Forschungsgruppe Wahlen: die CDU verliert bei der politischen Stimmung in zwei Wochen 8%, die SPD gewinnt 6%. Jetzt steht es dort 34:28. pic.twitter.com/PFcoVCOeKK
— Florian Pronold (@FlorianPronold) 15. September 2017
Noch geben er und die Partei nicht auf. Hoffnung macht ihnen die politische Stimmung im Land. Seit Anfang September verzeichnet die SPD einen starken Aufwärtstrend. Ob sich dieser auch in den Wahllokalen äussern wird, scheint zweifelhaft.

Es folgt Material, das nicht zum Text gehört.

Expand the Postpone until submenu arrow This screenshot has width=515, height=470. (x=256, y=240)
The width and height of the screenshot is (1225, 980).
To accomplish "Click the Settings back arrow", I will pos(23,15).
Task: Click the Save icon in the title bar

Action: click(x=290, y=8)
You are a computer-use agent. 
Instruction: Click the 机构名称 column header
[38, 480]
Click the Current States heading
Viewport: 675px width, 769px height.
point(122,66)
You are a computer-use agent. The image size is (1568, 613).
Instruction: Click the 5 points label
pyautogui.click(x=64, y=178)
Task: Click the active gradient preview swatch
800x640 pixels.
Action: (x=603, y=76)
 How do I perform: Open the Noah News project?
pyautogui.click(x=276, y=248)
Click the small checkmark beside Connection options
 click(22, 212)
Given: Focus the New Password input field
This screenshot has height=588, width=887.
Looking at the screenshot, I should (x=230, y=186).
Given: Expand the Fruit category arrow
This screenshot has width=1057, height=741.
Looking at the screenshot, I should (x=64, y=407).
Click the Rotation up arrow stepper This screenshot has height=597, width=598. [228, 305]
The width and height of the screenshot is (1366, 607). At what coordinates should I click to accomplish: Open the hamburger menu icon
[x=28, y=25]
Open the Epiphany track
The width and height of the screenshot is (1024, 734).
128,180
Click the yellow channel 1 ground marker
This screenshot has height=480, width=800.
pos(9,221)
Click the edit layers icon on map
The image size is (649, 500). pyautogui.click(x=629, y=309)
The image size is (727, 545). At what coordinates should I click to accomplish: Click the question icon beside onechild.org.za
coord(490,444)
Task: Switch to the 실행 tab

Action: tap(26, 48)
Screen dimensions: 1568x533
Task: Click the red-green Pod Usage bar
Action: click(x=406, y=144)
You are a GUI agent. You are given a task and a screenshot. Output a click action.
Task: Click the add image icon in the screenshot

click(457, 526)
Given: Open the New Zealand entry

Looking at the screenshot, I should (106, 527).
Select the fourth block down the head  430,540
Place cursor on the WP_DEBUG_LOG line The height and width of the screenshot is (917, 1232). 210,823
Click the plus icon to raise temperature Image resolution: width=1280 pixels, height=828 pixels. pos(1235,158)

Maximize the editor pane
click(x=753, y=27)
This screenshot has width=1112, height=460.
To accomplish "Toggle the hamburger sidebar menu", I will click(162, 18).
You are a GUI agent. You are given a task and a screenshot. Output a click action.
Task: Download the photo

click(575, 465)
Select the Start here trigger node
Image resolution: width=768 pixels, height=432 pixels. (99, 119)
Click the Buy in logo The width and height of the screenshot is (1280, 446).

Martin Schulz bleibt Optimist: «Mehr als 40 Prozent der Leute sind noch unentschlossen», betonte er bei einer kurzen Begegnung mit den Medien. Dann musste er weiter, zum nächsten Auftritt in Karlsruhe.
Wenn das #watson wüsste...
— Bela Anda (@BelaAnda1) September 16, 2017
Ich besteige den Zug zurück nach Basel. Meine via Twitter formulierten Zweifel an den Siegeschancen der SPD werden von Bela Anda gekontert, dem ehemaligen Pressesprecher von Gerhard Schröder, der als Berater für Martin Schulz arbeitet. Am nächsten Sonntag um 18 Uhr wird man wissen, ob in Deutschland ein politisches Wunder geschehen ist.